Coal is a fossil fuel created from the remains of plants that lived and died about 100 to 400 million years ago when parts of the earth were covered with huge swampy forests. Coal is classified as a nonrenewable energy source because it takes millions of years to form.

HOW COAL WAS FORMED



PlantsBefore the dinosaurs, many giant plants died in swamps.


Over millions of years, the plants were buried under water and dirt.


agoHeat and pressure turned the dead plants into coal.

The energy we get from coal today comes from the energy that plants absorbed from the sun millions of years ago. All living plants store solar energy through a process known as photosynthesis. When plants die, this energy is usually released as the plants decay. Under conditions favorable to coal formation, however, the decay process is interrupted, preventing the release of the stored solar energy. The energy is locked into the coal.

Millions of years ago, dead plant matter fell into swampy water and over the years, a thick layer of dead plants lay decaying at the bottom of the swamps. Over time, the surface and climate of the earth changed, and more water and dirt washed in, halting the decay process.

The weight of the top layers of water and dirt packed down the lower layers of plant matter. Under heat and pressure, this plant matter underwent chemical and physical changes, pushing out oxygen and leaving rich hydrocarbon deposits. What once had been plants gradually turned into coal.

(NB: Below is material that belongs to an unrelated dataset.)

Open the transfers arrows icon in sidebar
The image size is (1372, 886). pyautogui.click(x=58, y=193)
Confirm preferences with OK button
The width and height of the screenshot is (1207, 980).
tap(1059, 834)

Seams of coal—ranging in thickness from a fraction of an inch to hundreds of feet—may represent hundreds or thousands of years of plant growth. One seam, the seven-foot thick Pittsburgh seam, may represent 2,000 years of rapid plant growth. One acre of this seam contains about 14,000 tons of coal.

History of Coal
North American Indians used coal long before the first settlers arrived in the New World. Hopi Indians, who lived in what is now Arizona, used coal to bake the pottery they made from clay. European settlers discovered coal in North America during the first half of the 1600s. They used very little at first. Instead, they relied on water wheels and wood to power colonial industries.

Coal became a powerhouse by the 1800s. People used coal to manufacture goods and to power steamships and railroad engines. By the American Civil War, people also used coal to make iron and steel. And by the end of the 1800s, people even used coal to make electricity.

When America entered the 1900s, coal was the energy mainstay for the nation’s businesses and industries. Coal stayed America’s number one energy source until the demand for petroleum products pushed petroleum to the front. Automobiles needed gasoline. Trains switched from coal power to diesel fuel. Even homes that used to be heated by coal turned to oil or gas furnaces instead.

Coal production reached its low point in the early 1950s. Since 1973, coal production has increased by more than 95 percent, reaching record highs in 2008. Today, coal supplies 23 percent of the nation’s total energy needs, mostly for electricity production.